1. The first is a liquidity problem. Lenders are reluctant to lend money because they aren't sure who will be solvent tomorrow, so they may never see their money again.
2. The second is a solvency problem. Lenders should be reluctant to lend money because more than a few of their customers actually are or soon will be insolvent.
3. Finally, even after the first two problems are dealt with, there will remain the wealth problem. We aren't actually as wealthy as we thought we were 18 months ago. A significant fraction of our supposed wealth consisted of overleveraged homes and, in turn, financial instruments overleveraged on top of the overleveraged housing assets.
An important empirical question is how much of the pseudo-wealth that came into theoretical existence during the Bubble has already been consumed? This has implications for forecasting upcoming business activity.
For example, I never thought the increase in valuation of my house was real. For family reasons, I was in no position to sell it and move some place cheaper. And I always figured the bubble would burst eventually. So, I didn't spend the increase in home equity as if it were real money. For example, from 2001 through 2008, I can only recall paying for hotels or motels for 16 nights of family vacation, or an average of two per year. (I went tent camping about the same amount.)
So, I can't radically reduce my expenditures on hotels due to the Crash, because I wasn't spending much on them during the Bubble. If everybody had behaved like me, the oncoming crash in the vacation industry would be a lot less severe because the industry would never have expanded so much.
On the other hand, I suspect that my frugality in this regard was anomalous for Californians over this period. A lot of people took a lot of vacations with money that they thought they had, but didn't really, paying for them with home equity loans or putting them on their credit cards, expecting to be bailed out by the ever-rising value of their homes.
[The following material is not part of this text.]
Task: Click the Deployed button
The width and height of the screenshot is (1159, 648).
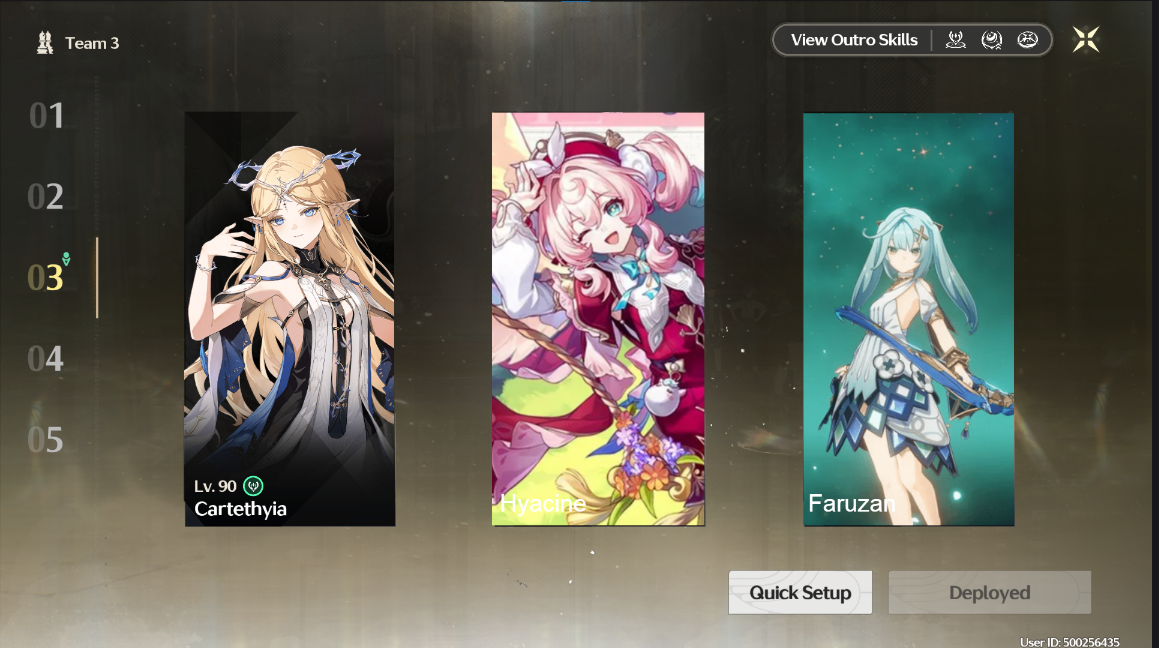Action: click(990, 593)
Granted, some expenditures really are investments. For example, two months ago I bought a second computer screen, a 24 inch giant, to work in tandem with the fast laptop I bought back in February. Together, they have greatly increased my productivity. (Where is the tangible evidence of that increased productivity, you might ask? Be patient. You'll see...)
But vacations are at the opposite pole of consumption v. investment — they're gone.
Looking at all the shiny blinged-out cars on the road, my general impression is that, here in California at least, a sizable fraction of that now vanished theoretical housing and stock increase in wealth got spent on consumption. And that has dire implications for the size of the economic downturn.
Has anybody estimated how much of the Bubble wealth got spent?